PROBLEM DESCRIPTION
Find the line containing "Instruction: Open the sidebar" in the material below; copy that line and all following lines exactly.

BEGIN

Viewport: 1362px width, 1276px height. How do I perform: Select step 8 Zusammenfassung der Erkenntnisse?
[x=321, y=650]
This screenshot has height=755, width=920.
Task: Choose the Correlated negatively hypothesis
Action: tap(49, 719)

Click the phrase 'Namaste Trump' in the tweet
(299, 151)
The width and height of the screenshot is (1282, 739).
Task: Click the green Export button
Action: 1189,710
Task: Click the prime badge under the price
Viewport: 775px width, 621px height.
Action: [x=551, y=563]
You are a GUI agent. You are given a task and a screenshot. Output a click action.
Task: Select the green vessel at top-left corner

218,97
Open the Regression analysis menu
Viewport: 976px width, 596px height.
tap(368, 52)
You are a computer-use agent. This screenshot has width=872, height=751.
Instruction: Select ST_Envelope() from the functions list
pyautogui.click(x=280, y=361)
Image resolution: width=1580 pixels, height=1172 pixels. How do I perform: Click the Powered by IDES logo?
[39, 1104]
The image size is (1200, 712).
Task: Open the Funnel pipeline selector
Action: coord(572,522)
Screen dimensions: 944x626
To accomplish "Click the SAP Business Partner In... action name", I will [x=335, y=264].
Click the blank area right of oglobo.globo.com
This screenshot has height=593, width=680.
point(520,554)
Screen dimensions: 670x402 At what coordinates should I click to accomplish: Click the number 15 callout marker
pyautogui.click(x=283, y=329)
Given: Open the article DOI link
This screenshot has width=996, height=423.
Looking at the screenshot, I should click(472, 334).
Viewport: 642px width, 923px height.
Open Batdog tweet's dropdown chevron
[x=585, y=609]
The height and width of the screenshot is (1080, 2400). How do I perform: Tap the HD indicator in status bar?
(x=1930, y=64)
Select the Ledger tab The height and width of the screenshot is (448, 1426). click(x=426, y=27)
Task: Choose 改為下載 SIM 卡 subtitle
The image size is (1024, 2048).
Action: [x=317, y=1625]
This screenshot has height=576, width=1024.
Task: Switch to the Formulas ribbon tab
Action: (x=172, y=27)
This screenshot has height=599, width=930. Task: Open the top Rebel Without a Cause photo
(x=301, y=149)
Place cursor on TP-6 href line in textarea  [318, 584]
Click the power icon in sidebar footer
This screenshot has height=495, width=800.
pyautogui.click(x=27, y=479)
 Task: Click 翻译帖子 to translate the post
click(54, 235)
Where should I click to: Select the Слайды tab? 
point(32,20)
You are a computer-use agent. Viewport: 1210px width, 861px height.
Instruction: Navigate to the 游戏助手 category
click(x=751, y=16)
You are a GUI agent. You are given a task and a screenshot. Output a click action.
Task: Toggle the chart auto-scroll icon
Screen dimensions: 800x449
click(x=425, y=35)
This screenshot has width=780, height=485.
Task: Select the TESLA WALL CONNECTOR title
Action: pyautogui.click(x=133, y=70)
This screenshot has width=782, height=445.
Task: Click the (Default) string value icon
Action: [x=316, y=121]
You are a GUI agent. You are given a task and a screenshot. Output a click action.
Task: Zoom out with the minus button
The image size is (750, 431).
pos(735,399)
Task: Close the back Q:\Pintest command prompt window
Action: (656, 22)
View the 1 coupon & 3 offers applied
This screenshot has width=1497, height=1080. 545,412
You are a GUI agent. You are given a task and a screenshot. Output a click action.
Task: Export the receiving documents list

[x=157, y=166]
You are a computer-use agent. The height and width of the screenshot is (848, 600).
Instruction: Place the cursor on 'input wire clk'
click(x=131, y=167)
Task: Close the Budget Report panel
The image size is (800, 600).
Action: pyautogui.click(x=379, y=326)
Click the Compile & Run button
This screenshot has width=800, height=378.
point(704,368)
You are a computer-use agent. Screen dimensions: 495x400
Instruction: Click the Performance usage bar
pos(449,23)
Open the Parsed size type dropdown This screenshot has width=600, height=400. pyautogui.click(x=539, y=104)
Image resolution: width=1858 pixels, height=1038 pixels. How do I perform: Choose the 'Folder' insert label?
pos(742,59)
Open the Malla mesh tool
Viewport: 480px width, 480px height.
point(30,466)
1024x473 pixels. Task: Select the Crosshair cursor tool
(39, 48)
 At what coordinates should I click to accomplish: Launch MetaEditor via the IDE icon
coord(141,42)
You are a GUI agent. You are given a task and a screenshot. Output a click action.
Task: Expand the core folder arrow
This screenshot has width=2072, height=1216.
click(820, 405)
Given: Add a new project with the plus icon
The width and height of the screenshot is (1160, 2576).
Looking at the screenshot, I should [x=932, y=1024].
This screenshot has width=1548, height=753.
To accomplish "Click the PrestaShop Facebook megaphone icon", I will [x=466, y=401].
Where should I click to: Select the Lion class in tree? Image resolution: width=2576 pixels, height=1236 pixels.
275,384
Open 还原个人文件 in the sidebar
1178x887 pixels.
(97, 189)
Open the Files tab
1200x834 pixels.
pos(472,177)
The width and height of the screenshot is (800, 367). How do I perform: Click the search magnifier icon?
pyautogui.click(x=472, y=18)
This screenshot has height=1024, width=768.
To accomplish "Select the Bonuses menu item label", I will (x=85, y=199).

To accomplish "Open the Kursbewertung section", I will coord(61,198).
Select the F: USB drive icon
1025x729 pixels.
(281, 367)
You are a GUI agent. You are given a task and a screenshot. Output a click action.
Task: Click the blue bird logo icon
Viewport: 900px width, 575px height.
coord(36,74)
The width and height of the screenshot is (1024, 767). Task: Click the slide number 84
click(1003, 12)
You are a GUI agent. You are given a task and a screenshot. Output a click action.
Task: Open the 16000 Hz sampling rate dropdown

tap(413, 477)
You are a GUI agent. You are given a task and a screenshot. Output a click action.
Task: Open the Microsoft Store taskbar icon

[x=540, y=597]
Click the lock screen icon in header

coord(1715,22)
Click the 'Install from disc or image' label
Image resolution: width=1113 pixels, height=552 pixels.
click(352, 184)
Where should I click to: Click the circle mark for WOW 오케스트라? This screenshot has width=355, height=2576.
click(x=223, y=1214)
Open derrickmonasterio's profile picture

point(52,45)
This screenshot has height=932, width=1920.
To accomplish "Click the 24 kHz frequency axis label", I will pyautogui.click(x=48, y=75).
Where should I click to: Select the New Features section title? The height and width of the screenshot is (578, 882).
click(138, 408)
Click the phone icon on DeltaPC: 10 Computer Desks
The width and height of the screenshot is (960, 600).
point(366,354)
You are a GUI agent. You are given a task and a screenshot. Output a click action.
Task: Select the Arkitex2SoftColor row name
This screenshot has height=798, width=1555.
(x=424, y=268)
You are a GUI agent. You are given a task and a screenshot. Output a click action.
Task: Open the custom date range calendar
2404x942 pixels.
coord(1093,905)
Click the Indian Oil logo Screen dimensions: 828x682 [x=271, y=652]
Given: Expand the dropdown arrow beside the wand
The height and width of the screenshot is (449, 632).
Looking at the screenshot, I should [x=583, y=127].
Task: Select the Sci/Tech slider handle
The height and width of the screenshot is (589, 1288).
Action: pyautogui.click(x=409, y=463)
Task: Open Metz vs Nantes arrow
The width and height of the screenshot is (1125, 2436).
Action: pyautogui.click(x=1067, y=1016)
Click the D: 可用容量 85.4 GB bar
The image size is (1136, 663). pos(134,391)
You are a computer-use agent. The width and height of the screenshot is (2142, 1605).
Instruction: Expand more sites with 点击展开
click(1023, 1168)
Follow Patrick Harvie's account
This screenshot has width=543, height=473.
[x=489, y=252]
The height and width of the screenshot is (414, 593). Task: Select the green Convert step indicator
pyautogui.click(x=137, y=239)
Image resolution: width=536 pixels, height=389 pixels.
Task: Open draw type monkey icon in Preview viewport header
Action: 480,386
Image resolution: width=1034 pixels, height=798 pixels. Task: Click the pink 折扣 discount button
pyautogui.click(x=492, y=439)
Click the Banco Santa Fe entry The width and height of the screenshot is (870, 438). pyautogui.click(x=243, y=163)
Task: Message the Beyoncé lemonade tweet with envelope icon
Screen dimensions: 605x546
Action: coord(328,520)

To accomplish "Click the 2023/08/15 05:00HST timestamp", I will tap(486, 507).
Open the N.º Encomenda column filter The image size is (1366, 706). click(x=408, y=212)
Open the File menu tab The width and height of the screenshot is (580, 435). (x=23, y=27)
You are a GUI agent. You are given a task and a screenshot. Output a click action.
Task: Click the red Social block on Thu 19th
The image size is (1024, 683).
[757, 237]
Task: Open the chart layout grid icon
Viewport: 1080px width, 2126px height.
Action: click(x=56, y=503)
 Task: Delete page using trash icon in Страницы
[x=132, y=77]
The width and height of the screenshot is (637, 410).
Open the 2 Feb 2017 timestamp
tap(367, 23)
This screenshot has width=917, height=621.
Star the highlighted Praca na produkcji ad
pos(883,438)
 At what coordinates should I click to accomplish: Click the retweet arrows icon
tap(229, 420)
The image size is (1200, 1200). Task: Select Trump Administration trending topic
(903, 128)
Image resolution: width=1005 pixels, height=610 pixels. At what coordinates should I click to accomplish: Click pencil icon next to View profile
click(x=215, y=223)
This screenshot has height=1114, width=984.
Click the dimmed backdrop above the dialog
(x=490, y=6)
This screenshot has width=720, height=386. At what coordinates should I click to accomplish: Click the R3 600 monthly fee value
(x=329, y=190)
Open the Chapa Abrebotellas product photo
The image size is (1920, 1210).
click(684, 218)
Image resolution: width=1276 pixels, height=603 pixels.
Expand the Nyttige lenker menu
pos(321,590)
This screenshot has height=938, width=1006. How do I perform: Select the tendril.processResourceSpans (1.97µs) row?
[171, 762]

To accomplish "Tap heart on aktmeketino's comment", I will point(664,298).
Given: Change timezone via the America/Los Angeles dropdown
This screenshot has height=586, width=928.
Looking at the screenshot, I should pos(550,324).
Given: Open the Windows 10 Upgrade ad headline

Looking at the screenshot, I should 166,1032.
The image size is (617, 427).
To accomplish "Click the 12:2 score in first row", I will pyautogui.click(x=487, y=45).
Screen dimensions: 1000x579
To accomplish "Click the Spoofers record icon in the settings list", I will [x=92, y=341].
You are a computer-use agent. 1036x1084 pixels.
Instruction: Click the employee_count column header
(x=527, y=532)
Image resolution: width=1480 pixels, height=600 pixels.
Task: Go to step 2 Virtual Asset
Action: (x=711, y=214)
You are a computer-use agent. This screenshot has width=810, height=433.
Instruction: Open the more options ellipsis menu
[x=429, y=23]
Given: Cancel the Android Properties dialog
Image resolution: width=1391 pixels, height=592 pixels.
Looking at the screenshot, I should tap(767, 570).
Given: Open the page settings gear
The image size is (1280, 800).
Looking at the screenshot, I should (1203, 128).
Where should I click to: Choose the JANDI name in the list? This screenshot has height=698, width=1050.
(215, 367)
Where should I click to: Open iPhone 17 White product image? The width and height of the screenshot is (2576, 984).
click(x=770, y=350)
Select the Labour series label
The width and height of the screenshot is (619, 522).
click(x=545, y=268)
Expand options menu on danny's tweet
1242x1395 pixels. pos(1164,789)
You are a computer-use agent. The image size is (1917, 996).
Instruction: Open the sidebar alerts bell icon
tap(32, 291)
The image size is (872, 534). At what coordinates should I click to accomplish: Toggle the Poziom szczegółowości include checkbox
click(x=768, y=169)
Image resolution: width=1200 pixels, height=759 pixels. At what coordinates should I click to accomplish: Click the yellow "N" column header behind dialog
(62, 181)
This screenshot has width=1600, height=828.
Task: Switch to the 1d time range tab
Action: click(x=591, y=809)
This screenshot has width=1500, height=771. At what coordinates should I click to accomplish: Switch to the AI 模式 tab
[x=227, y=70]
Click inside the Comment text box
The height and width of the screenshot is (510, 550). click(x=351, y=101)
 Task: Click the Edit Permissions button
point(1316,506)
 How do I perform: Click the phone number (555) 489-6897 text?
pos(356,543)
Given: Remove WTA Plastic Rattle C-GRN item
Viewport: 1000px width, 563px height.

END

SOLUTION FOR THIS PROBLEM
Instruction: Open the sidebar alerts bell icon
tap(32, 291)
The image size is (872, 534). At what coordinates should I click to accomplish: Toggle the Poziom szczegółowości include checkbox
click(x=768, y=169)
Image resolution: width=1200 pixels, height=759 pixels. At what coordinates should I click to accomplish: Click the yellow "N" column header behind dialog
(62, 181)
This screenshot has width=1600, height=828.
Task: Switch to the 1d time range tab
Action: click(x=591, y=809)
This screenshot has width=1500, height=771. At what coordinates should I click to accomplish: Switch to the AI 模式 tab
[x=227, y=70]
Click inside the Comment text box
The height and width of the screenshot is (510, 550). click(x=351, y=101)
 Task: Click the Edit Permissions button
point(1316,506)
 How do I perform: Click the phone number (555) 489-6897 text?
pos(356,543)
Given: Remove WTA Plastic Rattle C-GRN item
Viewport: 1000px width, 563px height.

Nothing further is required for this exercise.